Gender-related aspects of transmasculine people's vocal situations: insights from a qualitative content analysis of interview transcripts Academic Article uri icon

abstract

  • Transmasculine people assigned female gender at birth but who do not identify with this classification have traditionally received little consideration in the voice literature. Existing analyses tend to be focused on evaluating speaker voice characteristics, whereas other factors that contribute to the production of vocal gender have remained underexplored. Most studies rely on researcher-centred perspectives, whereas very little is known about how transmasculine people themselves experience and make sense of their vocal situations.To explore how participants described their subjective gender positionings; which gender attributions they wished to receive from others; which gender they self-attributed to their voices; which gender attributions they had received from others; and how far participants were satisfied with the gender-related aspects of their vocal situations.Transcripts of semi-structured interviews with 14 German-speaking transmasculine people served as the original data corpus. Sections in which participants described the gender-related aspects of their vocal situations and that were relevant to the current research objectives were selected and explored using qualitative content analysis.The analysis revealed diverse accounts pertaining to the factors that contribute to the production of vocal gender for individual participants and variable levels of satisfaction with vocal gender presentation and attribution.Transmasculine people need to be regarded as a heterogeneous population and clinical practice needs to follow a client-centred, individualized approach.
- - -
INSTRUCTIONS TO FOLLOW:
Answer these questions from the abstract:
1. How many people took part in the semi-structured interviews, and what language did they speak?
2. What method was used to explore the selected sections of the transcripts?
3. What kind of approach does the abstract say clinical practice needs to follow?
- - -
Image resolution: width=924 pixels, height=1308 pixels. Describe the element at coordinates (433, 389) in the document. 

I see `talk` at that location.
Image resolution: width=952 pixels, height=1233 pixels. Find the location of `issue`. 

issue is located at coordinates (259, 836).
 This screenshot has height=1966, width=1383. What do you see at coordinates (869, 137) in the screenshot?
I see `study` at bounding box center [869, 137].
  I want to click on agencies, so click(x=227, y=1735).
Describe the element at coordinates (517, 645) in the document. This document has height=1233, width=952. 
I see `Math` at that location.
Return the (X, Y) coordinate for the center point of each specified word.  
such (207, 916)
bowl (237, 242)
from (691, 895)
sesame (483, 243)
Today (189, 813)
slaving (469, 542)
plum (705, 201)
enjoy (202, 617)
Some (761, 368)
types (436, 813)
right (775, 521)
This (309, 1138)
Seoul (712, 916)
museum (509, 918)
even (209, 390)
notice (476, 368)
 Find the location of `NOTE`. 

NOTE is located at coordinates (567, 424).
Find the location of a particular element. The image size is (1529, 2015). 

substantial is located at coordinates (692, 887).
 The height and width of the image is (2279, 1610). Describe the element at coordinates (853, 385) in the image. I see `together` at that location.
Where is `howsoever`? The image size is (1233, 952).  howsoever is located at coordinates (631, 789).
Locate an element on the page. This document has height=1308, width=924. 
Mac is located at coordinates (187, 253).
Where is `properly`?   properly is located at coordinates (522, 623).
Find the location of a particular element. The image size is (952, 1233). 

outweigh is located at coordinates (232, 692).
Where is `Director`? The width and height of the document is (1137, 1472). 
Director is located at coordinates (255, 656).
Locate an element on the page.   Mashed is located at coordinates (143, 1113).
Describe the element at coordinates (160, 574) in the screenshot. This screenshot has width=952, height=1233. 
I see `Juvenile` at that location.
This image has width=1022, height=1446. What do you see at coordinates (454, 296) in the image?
- - -
EXERCISE RESULT:
1. 14 people, German-speaking.
2. Qualitative content analysis.
3. A client-centred, individualized approach.